In „Die Kälte der Erde“ (Sonntag, 20.15 Uhr, Das Erste) ermitteln die Hauptkommissare Adam Schürk (Daniel Sträßer) und Leo Hölzer (Vladimir Burlakov) zum vierten Mal gemeinsam. Sie sind dabei nicht allein: Ihre beiden Kolleginnen Esther Baumann (Brigitte Urhausen) und Pia Heinrich (Ines Marie Westernströer), die bislang eher im Hintergrund standen, rücken mehr in den Fokus.
Zu verdanken haben sie dies auch Regisseurin Kerstin Polte. Die 48-Jährige hatte zwar mehrere unterschiedliche „Tatort“-Angebote auf dem Tisch, sich aber ganz bewusst für den Saarbrücker Krimi entschieden. Vor allem habe es sie gereizt, den beiden Kommissarinnen, die in den ersten beiden Fällen „noch sehr untererzählt“ gewesen seien, mehr Raum und Entwicklungsmöglichkeiten zu geben. „Ansonsten hätte mich das nicht so interessiert“, gibt sie gegenüber der Deutschen Presse-Agentur zu. Doch in der Kombination mit einem „tollen Buch“ von Melanie Waelde, in der es zudem eine spannende Antagonistin gibt, sei dies Motivation gewesen, „Ja“ zu sagen.

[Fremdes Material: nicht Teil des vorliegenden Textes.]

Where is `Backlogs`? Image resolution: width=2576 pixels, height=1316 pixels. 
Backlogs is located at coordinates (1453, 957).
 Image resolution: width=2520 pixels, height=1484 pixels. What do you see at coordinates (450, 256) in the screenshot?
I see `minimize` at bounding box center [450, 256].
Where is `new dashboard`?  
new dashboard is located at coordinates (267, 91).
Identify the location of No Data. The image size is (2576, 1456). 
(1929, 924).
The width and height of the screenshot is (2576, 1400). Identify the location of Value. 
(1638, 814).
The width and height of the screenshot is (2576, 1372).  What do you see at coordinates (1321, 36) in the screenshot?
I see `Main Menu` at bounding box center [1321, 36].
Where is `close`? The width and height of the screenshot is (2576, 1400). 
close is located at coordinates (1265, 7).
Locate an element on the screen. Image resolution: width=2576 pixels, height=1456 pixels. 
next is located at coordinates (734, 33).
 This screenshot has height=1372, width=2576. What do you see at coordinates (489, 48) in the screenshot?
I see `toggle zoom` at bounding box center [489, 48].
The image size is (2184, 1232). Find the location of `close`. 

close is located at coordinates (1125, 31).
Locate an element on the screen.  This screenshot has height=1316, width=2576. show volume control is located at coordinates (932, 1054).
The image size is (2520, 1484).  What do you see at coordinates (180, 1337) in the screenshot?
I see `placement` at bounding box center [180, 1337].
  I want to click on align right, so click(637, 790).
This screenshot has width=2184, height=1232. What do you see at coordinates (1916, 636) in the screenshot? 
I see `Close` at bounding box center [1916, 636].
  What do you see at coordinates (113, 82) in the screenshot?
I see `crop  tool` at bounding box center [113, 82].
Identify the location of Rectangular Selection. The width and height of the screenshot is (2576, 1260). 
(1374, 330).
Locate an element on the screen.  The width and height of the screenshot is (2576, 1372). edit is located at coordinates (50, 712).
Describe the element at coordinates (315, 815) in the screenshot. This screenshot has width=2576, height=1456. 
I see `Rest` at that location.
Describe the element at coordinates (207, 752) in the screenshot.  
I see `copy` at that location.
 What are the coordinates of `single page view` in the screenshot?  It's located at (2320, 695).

Klar dreht es sich im Fall auch um die verschwundenen Millionen aus dem Bankraub von Adams Vater aus der letzten „Tatort“-Folge. Aber eben auch darum, ob man lieber Alleingänge bevorzugt oder bereit ist, Wege gemeinsam zu gehen.
Obwohl der neueste SR-Tatort durch eine aggressive und gewaltbereite Grundstimmung durch die Hooligan-Szene geprägt ist, in der auch Frauen wie Alina (Bineta Hansen) ihren festen Platz haben, ist er kein düsterer Thriller wie sein Vorgänger „Das Herz der Schlange“. Aber er ist auch mehr als „nur“ ein Krimi. Für Kerstin Polte, die besonderen Wert auf einen queeren Blickwinkel legt, ist es vor allem „ein toller Figurenfilm“. Und den hat sie sogar mit einigen witzigen Szenen und trockenem Humor gespickt. „Ich erzähle auch Dramen gerne auf eine humorvolle Art und Weise“, sagt sie der Deutschen Presse-Agentur, „weil ich das Gefühl habe, dass man damit wirklich viele Menschen dazu einlädt, auch in düstere Ecken zu gucken.“
Die passende Location für ihren „Industrie-Western“ hat sie jedenfalls im Saarland gefunden: Denn „Die Kälte der Erde“ spielt nicht nur im schönen Kommissariat an der Saar, sondern auch im trostlosen Lebensumfeld der Fußballfans, vor Industriekulissen und auf einer Kohlehalde. „Das ist wie bei den Hooligans“, sagt Polte. „Da ist nicht die glänzende Oberfläche, sondern auch das Eckige, Kantige, Abgewetzte und Raue, was dahinterliegt.“
Da passt es ganz gut, dass es auch beim Saarbrücker „Tatort“-Team manchmal noch etwas knirscht. Wenngleich es auch deutlich knistert. Und weil die vier Kommissare inzwischen Nähe zulassen und Verbundenheit zeigen, haben sie sich zu einem richtigen Team entwickelt.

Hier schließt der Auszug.